= READING TEXT =

******************************

Despite Billy’s optimism, that he might shortly be home, he was killed on their next mission. What I didn’t know when I wrote the article last year was that his friend Michael had written a letter detailing how they had been ordered to take a road that was important to the Germans, how they had both crossed it safely, but on being ordered to throw a bomb into a dugout, Billy stood up and was shot. Billy said he thought he was “badly hit” and Michael did what he could for him, getting him onto a stretcher and off to a field hospital still “cheery” where he died four days later.

 

His last black bordered letter arrived to his mother along with letters from those who had buried him. I still cry every time I read the letter to my Grandmother:

 

My dearest, every dearest Mum,

If this ever reaches you, I shall have made the great sacrifice just like many another mother’s son. I shall have made it cheerfully and thank God bravely like a good soldier. But I shall not have made it unthinkingly.

I shall have remembered you all while memory is possible with me and I shall have died with Mum on my lips. The Blessed Virgin has watched over me out here. She has been with me night and day thro’ all the hardships, all the horrors, all the long ghastly struggles against the seeming impossible physical and mental tasks.

How foolish we are to think too much of this old world! When I wrote this I was young and rosy cheeked and strong. Laughing, joking and singing, in spite of all. But we all know that tomorrow we might face our God. We shall all meet and be happier than we ever dreamt of where trenches and shells are not.

This is the bravest thing I have done, darling, to say goodbye to you beforehand. But it is worth it to know you will be cheered and inspired.

“Little One and her soldier boy. God Bless them. Dear brave Miggles. She has done her part in the war. Harder than many a soldier’s and I can’t tell her how I admire her and love her.

Lawdie Ancy – a fine chap he’ll be.

A Dieu. We shall meet again.

So now cheery oh! Once again my sweetheart Mum – my only sweetheart be happy.

I died smiling – as I lived.

 

Billy.

 

What I also found so heartbreaking was that nobody from the family in just over ninety years had ever stood at his grave to comfort him and tell him we cared.

******************************

= EXERCISE DATA =
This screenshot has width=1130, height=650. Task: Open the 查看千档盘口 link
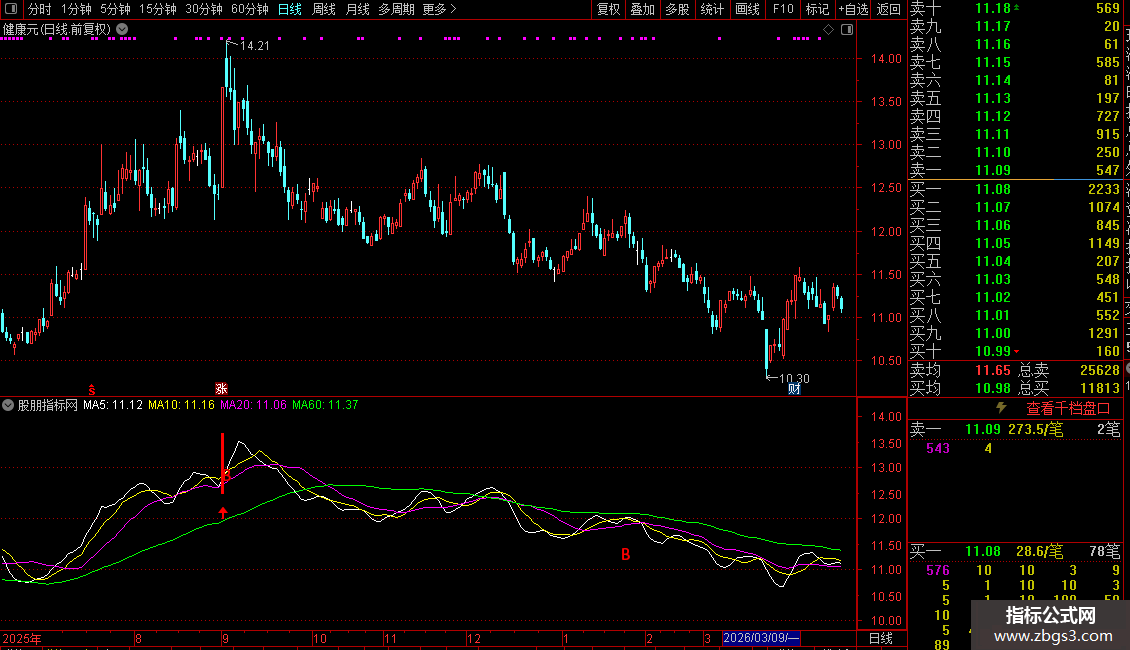(x=1068, y=408)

******************************

= WHAT YOU HAVE TO DO =
Could you write out the part of the text about Billy's last letter, beginning at the words "I shall have remembered" and stopping after "and mental tasks."?

= EXERCISE RESULT =
I shall have remembered you all while memory is possible with me and I shall have died with Mum on my lips. The Blessed Virgin has watched over me out here. She has been with me night and day thro’ all the hardships, all the horrors, all the long ghastly struggles against the seeming impossible physical and mental tasks.